Comment expliquez-vous ce dérapage de 8 M€ ?
Il s'explique à la fois par la réduction de nos ressources fiscales puisque l'Etat nous a coupé une partie de notre budget, la ponction par ce même Etat d'une partie de notre fond de réserve et une répartition non-équitable par rapport à notre représentativité de la fiscalité au niveau de la CCI de Région. Voilà les éléments qui constituent le manque. En ce qui concerne les deux premiers points, que les CCI contribuent à l'effort national, c'est une évidence, mais ces ponctions confiscatoires et dangereuses restent inacceptables. Je rappelle que ce sont les entreprises qui paient, à travers la CFE et la CVAE, la taxe pour frais de chambre (TFC) et que celle-ci n'a pas suffisamment été redistribuée au réseau des CCI ni rendue aux chefs d'entreprise afin de répondre à des besoins de financement de l'Etat qui, on le sait, n'est pas le meilleur gestionnaire qui soit.

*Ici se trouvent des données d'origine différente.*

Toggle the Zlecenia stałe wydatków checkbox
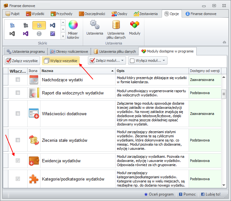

Quid de ce que vous jugez comme une répartition non-équitable de la TFC par la CCI PACA ?
C'est un point que nous avions mis en avant dès le premier budget de la mandature de la CCI de Région, puisque dès 2011 nous avions fait savoir que nous n'étions pas d'accord sur l'option choisie. Nous avions même introduit un recours auprès du tribunal administratif que, dans un esprit d'apaisement, nous avions retiré, acceptant que certaines CCI et en particulier celle des Bouches-du-Rhône puissent bénéficier pendant trois ans de solidarité afin d'éviter des restructurations drastiques. Les chambres de montagne et celle d'Avignon en ont aussi bénéficié. Aujourd'hui cela suffit ! Nous demandons que soit repris en compte la représentativité des Alpes-Maritimes dans la pesée économique de PACA.
Quel est l'état du fond de réserve après la ponction de 6,2 M€ opérée par le gouvernement ?
D'abord, je rappelle que la ponction prévue à l'origine pour notre CCI était de 14,8 M€, somme que nous avons réduite à 6,2 M€ en bataillant ferme pour protéger notre projet de Campus régional de l'Apprentissage. En ce qui concerne l'état de notre fond, ce que je peux vous dire, c'est que nous sommes très en dessous de l'équivalent des 120 jours d'exploitation qu'il est convenu de rassembler. Au niveau national, les CCI finiront l'année, en moyenne, entre 35 et 37 jours. Ce qui est aussi notre cas. Notre capacité d'investissement s'en trouve menacée, d'autant que la Loi de Finances prévoit une clause à partir de laquelle l'Etat va essayer de ponctionner ce qu'il n'a pas pu en 2015 afin de finir une bonne fois pour toutes d'assécher nos comptes.
Quand pensez-vous retrouver l'équilibre et quels sont les leviers à actionner ?
Nous ne retrouverons pas l'équilibre tout de suite, à moins de puiser dans la partie restante de notre fond de réserve. Quant aux leviers, n'ayant pas la capacité comme les entreprises à augmenter les recettes, il convient d'agir sur la réduction des dépenses. Cela veut dire d'une part suppression de certaines actions et de certains services, de l'autre réduction de la masse salariale. A cet égard, nous sommes, au niveau de la Région, en train de faire un plan d'emploi consulaire. Des outils ont été mis en place pour permettre aux collaborateurs qui le souhaitent de quitter les CCI. A ce jour, il y a eu 27 départs volontaires, plus quelques suppressions de postes et des mutualisations. Toutefois, ne connaissant pas le montant de nos ressources puisque nous n'avons pas de projection triennale de la recette fiscale, nous avons un peu de mal à construire un plan d'avenir.
Pourquoi avoir choisi de communiquer aussi ouvertement sur vos comptes ?
Il est normal que l'on communique sur l'état de nos finances, sur ce qu'on est en mesure de faire ou de ne pas faire. Nos ressortissants doivent savoir ce qu'il se passe dans le réseau des CCI qui n'est ni un club fermé ni une secte mais une chambre ouverte sur le développement économique du territoire.
Une façon aussi d'appuyer vos revendications ?
Entre autres, mais vous savez, la transparence est une des qualités majeures de notre maison.